Quant aux architectes, ils sont voués à devenir de simples sous-traitants des entreprises du bâtiment. C’en est donc fini de la dualité entre la maîtrise d’ouvrage et la construction. C’en est également fini de la reconnaissance du caractère d’intérêt général de l’architecture. Nous le regrettons, à l’instar de plusieurs fédérations professionnelles qui ont publié dans l’édition du Monde en date du 25 juin un encart intitulé, de manière très explicite : « PPP : main basse sur la ville, le retour ».
Pour finir, nous estimons que ces contrats font peser des risques importants sur la domanialité publique. Il est en effet permis au partenaire privé de tirer des ressources complémentaires du domaine privé que la personne publique lui confie. Cette valorisation passe, notamment, par la conclusion de baux commerciaux sur ce domaine. Il est même permis que ces baux commerciaux puissent courir plus longtemps que le contrat de partenariat lui-même. L’encadrement de la cession de ces baux à un tiers a été supprimé à l’Assemblée nationale, dès lors que l’accord de la personne publique est initialement acquis.

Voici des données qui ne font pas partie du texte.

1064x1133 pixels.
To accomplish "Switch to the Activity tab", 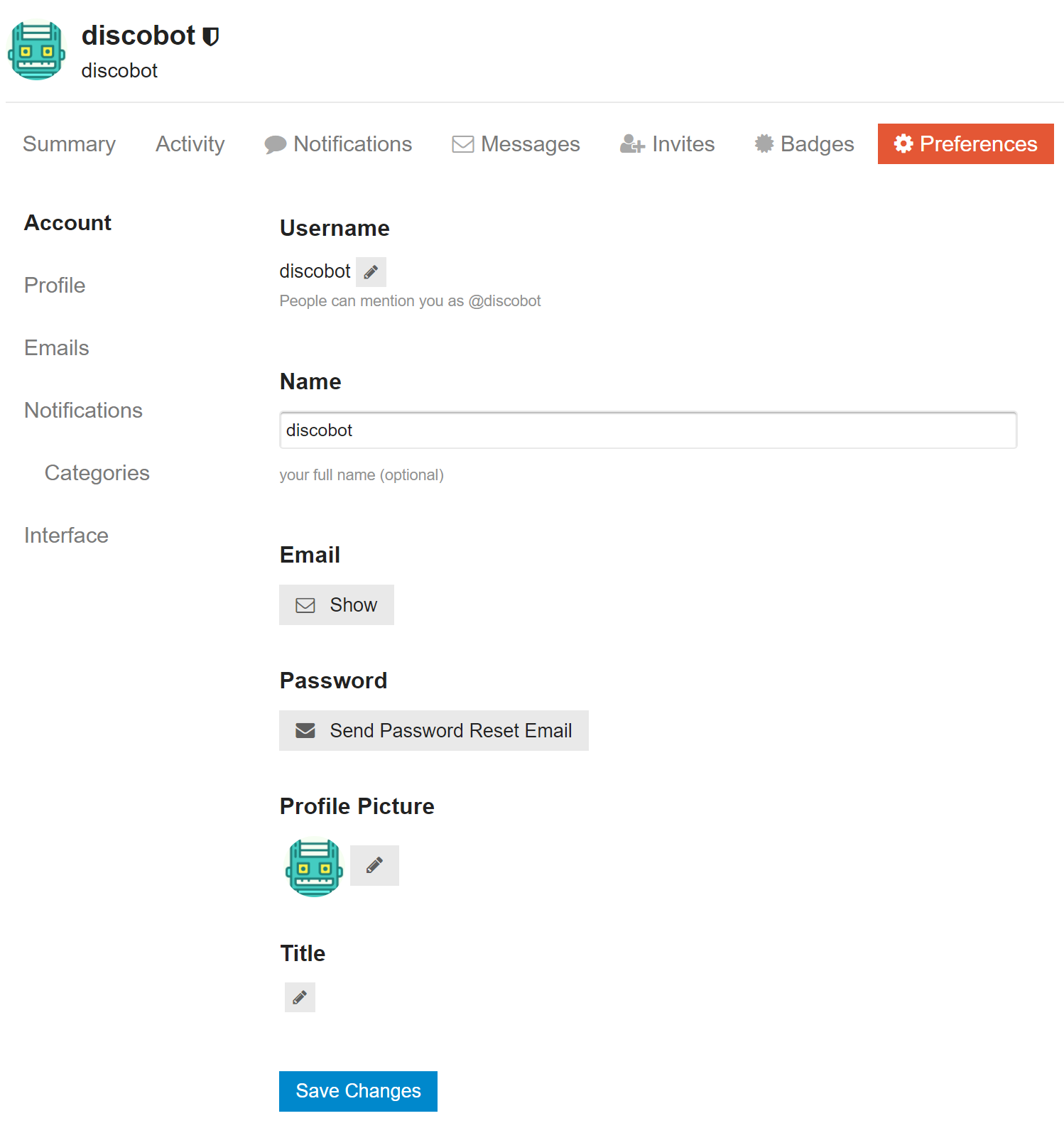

Nous sommes sceptiques sur cette notion de valorisation et sur sa compatibilité avec celles de service public et d’intérêt général. À cet égard, la notion que vous développez, madame la ministre, de service annexe à la mission de service public ne nous convainc pas.
Nous sommes également parfaitement opposés au nouvel article 31 quinquies, qui vise, une fois de plus, à habiliter le Gouvernement à prendre une ordonnance pour transposer des directives communautaires portant réforme des procédures en matière de marchés publics. La réforme des marchés publics est d’une importance telle que nous estimons que le Gouvernement ne peut faire l’économie d’une nouvelle loi.
Pour toutes ces raisons, puisque le texte n’évoluera pas et conformément à leur vote en première lecture, les sénateurs du groupe communiste républicain et citoyen voteront contre ce projet de loi.